Mehr Rechte für albanische Bevölkerungsgruppe
16. November 2001Köln, 16.11.2001, DW-radio
Drei Monate nach Unterzeichnung des Friedensabkommens von Ohrid hat Mazedonien eine neue Verfassung bekommen, die der albanischen Minderheit mehr Rechte einräumt. Das mazedonische Parlament stimmte in der Nacht zu Freitag (16.11.) mit deutlicher Mehrheit 15 Änderungen in der Verfassung zu und setzte die Reform umgehend in Kraft. Albanisch ist nun zweite offizielle Landessprache; zudem wird die albanische Bevölkerungsminderheit künftig stärker in den Behörden vertreten sein. Die neue Verfassung garantiert außerdem die Minderheitenrechte und räumt den Albanern bei kulturellen Themen ein Vetorecht bei Abstimmungen im Parlament und auf kommunaler Ebene ein. In der lange umstrittenen Präambel werden die Albaner und andere in Mazedonien lebende Minderheiten jetzt ebenfalls als "Völker" bezeichnet.

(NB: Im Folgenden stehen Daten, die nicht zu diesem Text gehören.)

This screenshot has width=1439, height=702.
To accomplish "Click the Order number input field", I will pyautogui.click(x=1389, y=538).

Die Reform war lange heftig umstritten. Immer wieder hatte es Verzögerungen und Unterbrechungen der Parlamentsdebatte gegeben. Auch jetzt ist ein Problem noch ungeklärt: die geforderte Amnestie für UCK-Rebellen, die Präsident Boris Trajkovski zugesichert hatte.

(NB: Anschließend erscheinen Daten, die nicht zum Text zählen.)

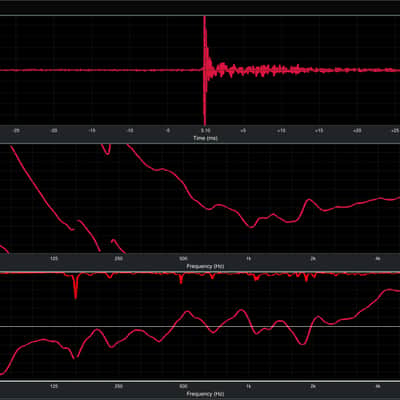The height and width of the screenshot is (400, 400).
Task: Click 125 Hz label on middle frequency axis
Action: (x=54, y=259)
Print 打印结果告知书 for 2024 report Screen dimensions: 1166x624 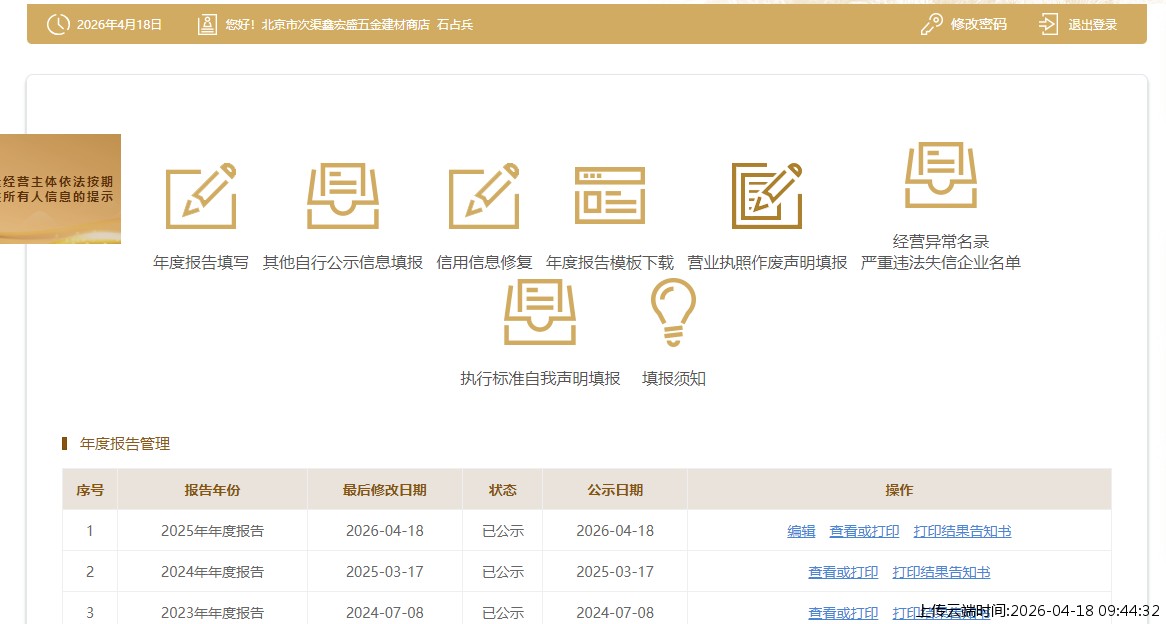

Zudem waren am Sonntag (11.11.) erneut Kampfhandlungen zu verzeichnen: Drei mazedonische Polizisten wurden getötet, nachdem man versucht hatte, albanische Kämpfer in der Region um Tetovo zu verhaften. Daraufhin nahmen die albanischen Verbände 17 mazedonische Zivilisten als Geiseln, darunter Frauen und Kinder, die nach einer Verhandlungsmission des deutschen Generals Heinz-Georg Keerl jedoch wieder freigelassen wurden. Diplomaten in Skopje werteten diesen Vorfall als gezielte Aktion von slawisch-mazedonischer Seite, um eine Rechtfertigung für das Verzögern der Verfassungsänderungen vorschieben zu können. Um so mehr überrascht nun das positive Votum des Parlaments.

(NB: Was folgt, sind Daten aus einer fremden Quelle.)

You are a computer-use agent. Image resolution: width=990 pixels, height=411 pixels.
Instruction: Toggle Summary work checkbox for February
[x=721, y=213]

Die militärische Lage um Tetovo bleibt indes weiter angespannt: Panzer, die vor kurzem noch im Militärlager Erebino unter Planen abgedeckt waren, strecken nun ihre Kanonen in Richtung albanischer Dörfer. In der Nacht zum Freitag (16.11.) waren in Tetovo wieder Schüsse zu hören. Dabei ist allerdings nicht auszuschließen, dass es sich dabei um Schüsse handelt, die die paramilitärischen Gruppierungen des mazedonischen Innenministeriums, die "Scorpions", in die Luft feuerten.
Für die Verfassungsänderungen stimmten 94 der 108 anwesenden Abgeordneten im Parlament, 14 Abgeordnete dagegen. Die Überarbeitung der Verfassung war einer der wichtigsten Punkte des Friedensabkommens von Ohrid, das am 13. August nach westlicher Vermittlung zwischen den mazedonischen Konfliktparteien unterzeichnet worden war. Der Albanerführer Arben Xhaferi begrüßte die Reformen. Parlamentspräsident Stojan Andov rief das Parlament auf, die neue Verfassung sofort in Kraft zu setzen. (fp)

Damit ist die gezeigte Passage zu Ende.